En Australie, une nouvelle loi vient d’être adoptée, suscitant la controverse et l’indignation des défenseurs des droits humains. Cette législation, approuvée jeudi par l’assemblée de l’État du Queensland, permettra désormais d’infliger à des enfants, dès l’âge de 10 ans, les mêmes peines d’emprisonnement qu’à des adultes. Une mesure choc dont l’objectif affiché est d’enrayer « la criminalité infantile » en pleine hausse dans la région.
Vers la fin du principe de l’emprisonnement en « ultime recours » pour les mineurs
Jusqu’à présent, la loi australienne stipulait que l’incarcération ne devait être envisagée qu’en dernier ressort pour les délinquants mineurs. Un principe balayé par ce nouveau texte, qui place sur un pied d’égalité enfants et adultes face à 13 infractions graves, allant de la conduite dangereuse au meurtre. Une évolution législative justifiée par David Crisafulli, le Premier ministre conservateur du Queensland, comme « la première riposte à la crise de la criminalité juvénile » pour « commencer à rétablir la sécurité ».

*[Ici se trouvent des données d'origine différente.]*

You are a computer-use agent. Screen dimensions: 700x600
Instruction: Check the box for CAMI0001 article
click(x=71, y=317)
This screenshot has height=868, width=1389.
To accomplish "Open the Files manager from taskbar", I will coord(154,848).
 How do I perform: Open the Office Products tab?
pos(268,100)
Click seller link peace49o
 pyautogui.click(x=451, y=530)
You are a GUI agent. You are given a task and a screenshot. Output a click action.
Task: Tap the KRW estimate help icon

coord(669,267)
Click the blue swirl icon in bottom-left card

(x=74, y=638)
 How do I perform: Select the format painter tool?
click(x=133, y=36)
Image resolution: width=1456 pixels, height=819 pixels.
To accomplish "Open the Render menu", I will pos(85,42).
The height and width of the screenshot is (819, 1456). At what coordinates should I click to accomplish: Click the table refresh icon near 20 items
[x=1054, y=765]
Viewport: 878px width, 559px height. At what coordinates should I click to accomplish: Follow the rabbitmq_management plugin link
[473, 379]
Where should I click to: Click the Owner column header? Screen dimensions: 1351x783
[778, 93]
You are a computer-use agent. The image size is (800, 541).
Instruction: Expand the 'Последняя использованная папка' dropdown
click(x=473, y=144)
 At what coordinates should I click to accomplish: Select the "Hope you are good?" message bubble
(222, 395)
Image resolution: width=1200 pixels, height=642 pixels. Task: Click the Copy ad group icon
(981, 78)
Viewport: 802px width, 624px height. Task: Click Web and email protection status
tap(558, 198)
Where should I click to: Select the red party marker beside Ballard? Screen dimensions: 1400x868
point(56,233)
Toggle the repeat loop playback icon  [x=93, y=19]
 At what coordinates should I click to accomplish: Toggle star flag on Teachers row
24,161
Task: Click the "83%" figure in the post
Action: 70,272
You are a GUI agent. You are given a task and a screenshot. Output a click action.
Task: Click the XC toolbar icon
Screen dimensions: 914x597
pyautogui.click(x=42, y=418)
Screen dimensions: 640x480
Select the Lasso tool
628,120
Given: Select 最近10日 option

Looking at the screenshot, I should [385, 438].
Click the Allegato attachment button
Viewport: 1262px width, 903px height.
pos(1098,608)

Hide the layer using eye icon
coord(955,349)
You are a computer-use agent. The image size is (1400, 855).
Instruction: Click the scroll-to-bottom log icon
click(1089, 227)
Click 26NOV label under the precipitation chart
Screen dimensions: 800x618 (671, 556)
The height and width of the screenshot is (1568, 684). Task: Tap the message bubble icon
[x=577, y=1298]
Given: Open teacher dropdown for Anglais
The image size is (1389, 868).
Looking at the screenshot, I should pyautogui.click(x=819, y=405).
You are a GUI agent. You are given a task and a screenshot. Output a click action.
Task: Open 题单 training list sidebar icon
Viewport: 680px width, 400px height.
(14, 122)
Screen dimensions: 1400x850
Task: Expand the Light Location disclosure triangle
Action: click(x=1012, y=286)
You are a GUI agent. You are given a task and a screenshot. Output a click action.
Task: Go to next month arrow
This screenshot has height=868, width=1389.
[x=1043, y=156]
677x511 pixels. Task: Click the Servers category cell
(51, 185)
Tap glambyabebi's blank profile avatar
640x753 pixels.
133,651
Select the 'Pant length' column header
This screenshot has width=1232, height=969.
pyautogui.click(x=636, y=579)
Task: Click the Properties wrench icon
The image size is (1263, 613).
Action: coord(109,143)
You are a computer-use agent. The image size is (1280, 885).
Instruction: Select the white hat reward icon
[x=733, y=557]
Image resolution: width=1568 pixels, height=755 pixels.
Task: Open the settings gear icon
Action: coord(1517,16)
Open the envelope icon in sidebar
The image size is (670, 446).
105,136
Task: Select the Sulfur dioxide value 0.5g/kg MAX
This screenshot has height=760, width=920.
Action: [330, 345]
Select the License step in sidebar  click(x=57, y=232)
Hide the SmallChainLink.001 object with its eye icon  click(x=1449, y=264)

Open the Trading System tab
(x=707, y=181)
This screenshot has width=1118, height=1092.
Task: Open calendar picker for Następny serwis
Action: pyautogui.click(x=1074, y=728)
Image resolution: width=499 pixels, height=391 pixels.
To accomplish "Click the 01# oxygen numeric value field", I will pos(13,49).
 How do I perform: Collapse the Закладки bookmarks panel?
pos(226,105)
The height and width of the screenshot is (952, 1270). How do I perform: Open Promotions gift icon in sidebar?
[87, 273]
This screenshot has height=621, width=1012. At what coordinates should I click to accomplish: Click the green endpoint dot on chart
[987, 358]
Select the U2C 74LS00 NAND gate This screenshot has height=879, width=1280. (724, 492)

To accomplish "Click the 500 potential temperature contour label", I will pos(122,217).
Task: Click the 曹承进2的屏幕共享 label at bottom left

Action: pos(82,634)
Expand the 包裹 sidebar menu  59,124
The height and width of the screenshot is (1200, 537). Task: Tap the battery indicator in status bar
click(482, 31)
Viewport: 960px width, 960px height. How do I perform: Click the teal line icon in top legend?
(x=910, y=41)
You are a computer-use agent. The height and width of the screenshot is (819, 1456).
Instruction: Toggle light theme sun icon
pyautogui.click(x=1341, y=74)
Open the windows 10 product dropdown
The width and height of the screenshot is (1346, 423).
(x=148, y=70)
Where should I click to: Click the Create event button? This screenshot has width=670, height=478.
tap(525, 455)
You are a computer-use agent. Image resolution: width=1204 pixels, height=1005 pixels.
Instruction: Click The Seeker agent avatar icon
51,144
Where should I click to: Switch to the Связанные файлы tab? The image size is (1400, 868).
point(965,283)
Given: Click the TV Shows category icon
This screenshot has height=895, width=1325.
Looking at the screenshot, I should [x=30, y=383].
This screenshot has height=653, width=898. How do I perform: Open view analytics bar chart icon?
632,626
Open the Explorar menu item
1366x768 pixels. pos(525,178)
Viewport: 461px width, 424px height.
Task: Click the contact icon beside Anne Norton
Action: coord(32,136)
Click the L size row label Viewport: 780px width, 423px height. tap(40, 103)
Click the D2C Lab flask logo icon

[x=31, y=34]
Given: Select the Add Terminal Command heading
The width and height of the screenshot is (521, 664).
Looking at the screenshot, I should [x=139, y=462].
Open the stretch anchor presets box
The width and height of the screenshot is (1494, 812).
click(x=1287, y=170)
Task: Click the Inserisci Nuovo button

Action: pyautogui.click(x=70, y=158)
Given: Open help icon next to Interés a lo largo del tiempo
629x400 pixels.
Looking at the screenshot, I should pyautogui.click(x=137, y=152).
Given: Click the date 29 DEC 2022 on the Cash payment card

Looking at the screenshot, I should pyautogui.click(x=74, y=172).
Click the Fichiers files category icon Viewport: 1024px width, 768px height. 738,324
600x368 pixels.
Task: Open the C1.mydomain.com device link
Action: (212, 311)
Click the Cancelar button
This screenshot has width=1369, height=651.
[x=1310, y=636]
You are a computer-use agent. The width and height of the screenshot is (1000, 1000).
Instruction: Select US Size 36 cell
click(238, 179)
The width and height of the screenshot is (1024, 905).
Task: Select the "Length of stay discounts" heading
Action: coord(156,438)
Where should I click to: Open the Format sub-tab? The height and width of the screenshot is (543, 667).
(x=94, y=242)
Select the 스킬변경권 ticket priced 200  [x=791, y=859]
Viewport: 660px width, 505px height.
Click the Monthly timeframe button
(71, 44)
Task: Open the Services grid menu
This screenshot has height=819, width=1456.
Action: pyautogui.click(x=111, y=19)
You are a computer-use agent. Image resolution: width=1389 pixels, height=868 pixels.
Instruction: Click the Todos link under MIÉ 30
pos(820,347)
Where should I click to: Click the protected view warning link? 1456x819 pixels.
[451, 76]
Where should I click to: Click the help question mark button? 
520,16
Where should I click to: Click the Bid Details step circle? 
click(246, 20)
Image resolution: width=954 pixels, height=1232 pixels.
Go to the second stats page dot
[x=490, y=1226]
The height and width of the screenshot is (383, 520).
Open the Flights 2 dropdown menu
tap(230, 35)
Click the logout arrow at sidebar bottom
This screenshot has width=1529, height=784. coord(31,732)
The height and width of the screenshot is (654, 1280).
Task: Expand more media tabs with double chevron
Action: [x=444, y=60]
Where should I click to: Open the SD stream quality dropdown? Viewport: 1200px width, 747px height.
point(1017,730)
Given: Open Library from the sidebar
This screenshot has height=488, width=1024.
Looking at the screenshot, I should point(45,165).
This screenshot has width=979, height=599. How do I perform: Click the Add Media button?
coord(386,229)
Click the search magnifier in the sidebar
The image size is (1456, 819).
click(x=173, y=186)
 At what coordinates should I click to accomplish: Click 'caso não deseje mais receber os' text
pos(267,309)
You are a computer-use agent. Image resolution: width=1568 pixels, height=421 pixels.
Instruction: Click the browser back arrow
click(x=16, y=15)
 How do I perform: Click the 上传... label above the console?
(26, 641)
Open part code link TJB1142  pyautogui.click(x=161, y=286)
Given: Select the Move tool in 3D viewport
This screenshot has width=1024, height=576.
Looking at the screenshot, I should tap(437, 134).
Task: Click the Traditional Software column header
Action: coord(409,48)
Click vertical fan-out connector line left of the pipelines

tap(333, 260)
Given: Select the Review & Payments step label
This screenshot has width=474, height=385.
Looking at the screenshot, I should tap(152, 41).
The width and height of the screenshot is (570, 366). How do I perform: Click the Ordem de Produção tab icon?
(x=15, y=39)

Une incompatibilité avec les droits humains reconnue mais ignorée
Bien que son administration ait elle-même reconnu que cette loi était « incompatible » avec les droits humains et risquait d’avoir un « impact plus important » sur les enfants aborigènes, déjà surreprésentés dans le système carcéral, le gouvernement a choisi de passer outre. Un choix motivé par une situation de criminalité juvénile jugée « exceptionnelle », le nombre d’enfants délinquants âgés de 10 à 17 ans ayant augmenté de 6% entre juin 2022 et juin 2023 dans l’État.
Un soutien politique au-delà des clivages traditionnels
Fait notable, ce durcissement de la législation a reçu l’appui des parlementaires travaillistes de l’opposition de centre-gauche, démontrant un consensus politique sur la nécessité d’une réponse ferme face à la délinquance des mineurs. Une position qui tranche avec les mises en garde des organismes de défense des droits de l’homme.
Un tollé parmi les défenseurs des droits de l’enfant
Du Centre juridique indépendant des droits de l’homme d’Australie à l’ONU, les réactions indignées se multiplient. Les associations redoutent que cette loi n’aboutisse à incarcérer davantage d’enfants dans des structures peu sûres, tout en pénalisant de manière disproportionnée les jeunes aborigènes. Pour Blake Cansdale, directeur national de l’organisation :
Ces politiques ne s’attaquent en rien aux causes profondes de la criminalité juvénile : traumatismes intergénérationnels, pauvreté, racisme systémique, accès insuffisant à des services de soutien sûrs.
L’ONU « consternée » par ce « mépris flagrant des droits de l’enfant »
Ann Skelton, présidente du Comité des droits de l’enfant des Nations unies, a exprimé sa « consternation », jugeant « ahurissant » que le procureur général du Queensland lui-même ait reconnu que les peines les plus sévères violeraient plusieurs dispositions du droit international :
Nous ne pensons pas que de soi-disant circonstances exceptionnelles justifient ce mépris flagrant des droits de l’enfant (…) ni que cela rendra le Queensland plus sûr.
Le droit international « ignoré » au nom de « l’exception »
Dans un avis aux parlementaires, le procureur général avait en effet estimé que « la situation exceptionnelle en matière de criminalité juvénile » permettait « d’ignorer » une loi australienne de 2019 sur les droits de l’homme. Un argument qui ne convainc pas les défenseurs des droits de l’enfant, pour qui aucune circonstance ne saurait justifier de telles atteintes aux principes fondamentaux de protection des mineurs.
Vers une remise en cause plus globale de la justice des mineurs ?
Au-delà du cas australien, cette loi controversée pourrait bien relancer le débat sur la façon dont nos sociétés appréhendent la délinquance juvénile. Entre répression et prévention, la tentation d’une réponse pénale plus dure se heurte à l’impératif de protection de l’enfance. Une équation complexe, qui soulève la question des alternatives à l’incarcération pour ces très jeunes délinquants. Car derrière les actes, se cachent souvent des parcours de vie chaotiques et des carences éducatives profondes, que la prison risque fort d’aggraver plus que de résoudre.